例外的にフラットな「お互い様」関係を作れているところでは、初期の立ち上げメンバーや中心的な役割を担っている人々に、

「“私支えてあげる人、あなた支えられる人”という関係を作らないように最初から留意し、そうなっていないかどうかを常にチェックする」

という意識が必ずあります。また意識だけではなく、どうすれば実現して維持できるかに関する知識や経験も、必ずあります。

「支え合い」「コミュニティ構築」と言うとき、日本ではしばしば、「ムラ」が作られてしまいます。そこには、強固で入れ替わりのありえない上下関係があります。「カースト」と呼ぶのがより適切かもしれません。

格差がそのままなら、「カースト」しか作れない

なぜ、誰もが支え合って暮らせるコミュニティを構築しようとして、「ムラ」「カースト」を作ることになってしまうのでしょうか?
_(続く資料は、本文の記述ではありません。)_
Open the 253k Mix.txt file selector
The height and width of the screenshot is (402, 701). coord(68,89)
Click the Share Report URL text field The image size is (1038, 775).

「支え合い」「コミュニティ構築」を始めようとしたときには、既にそこに格差が存在していたわけです。格差というものがもたらす影響に対して自覚的でない限り、支え合うコミュニティの中心になる人々は、自然に、自分がカースト上位にいつもいられる「ムラ」を作ってしまいます。カースト下位の人々は、同じカーストの中ではフラットな関係を持つことができます。しかしそこにも、油断すればすぐ、江戸時代の「五人組」のような連帯責任・相互監視の世界が出来てしまいます。

「共助」に苦しめられ、無言になる人々

「自助」「共助」が声高く叫ばれ始めて数年が経過しました。地域の支え合いやコミュニティ構築に注力しはじめて数年が経過している地域は、日本のあちこちにあります。
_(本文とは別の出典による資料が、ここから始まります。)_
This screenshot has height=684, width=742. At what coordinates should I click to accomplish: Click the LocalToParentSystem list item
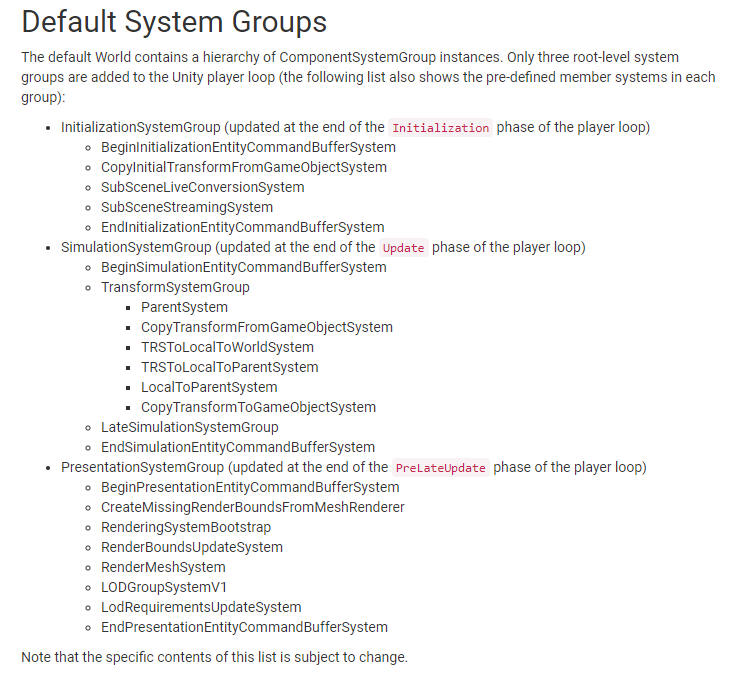tap(209, 387)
「支える」「助ける」の対象になっている人々が支配されたり、場合によっては搾取されて逃げ場もなかったりする事例は、残念ながら、かなりの頻度で発生しています。

具体的に報じることができないのは、狭い地域の小さな人間関係、大都市圏にあっても「ムラ」で起こっている出来事だからです。どのようにプライバシーを加工したとしても、「ここのことだ」「自分のことだ」と感づかれかねません。すると、最も弱い立場で苦しんでいる人々が、さらに苦しめられ、「苦しい」と言うことさえできなくなってしまいます。

なお「自助」、自分自身および家族による助け合い(家族による相互の助け合いは「共助」に含まれません)の危うさについては、全体像が明らかになっている状態にも達していない子ども虐待、「殴られ続け、いつか殺される」「逃げ出して『自己責任』と責められながら生きる」の二択になりがちな家庭内DV、冒頭に挙げた親族間殺人の多さを上げれば充分でしょう。

PTAが悪いのか? 「PTA会長」だから悪いのか?

たいていは

「大変で面倒で、誰の何の役に立っているのか良くわからないけど、やらなきゃいけない」

という状況の中、多くの方々がPTA活動に参加し、少なからぬ労力を提供しています。たまには「見返りに利権があるから」ということもありますけれども、多くの場合、少なくとも有形の見返りはありません。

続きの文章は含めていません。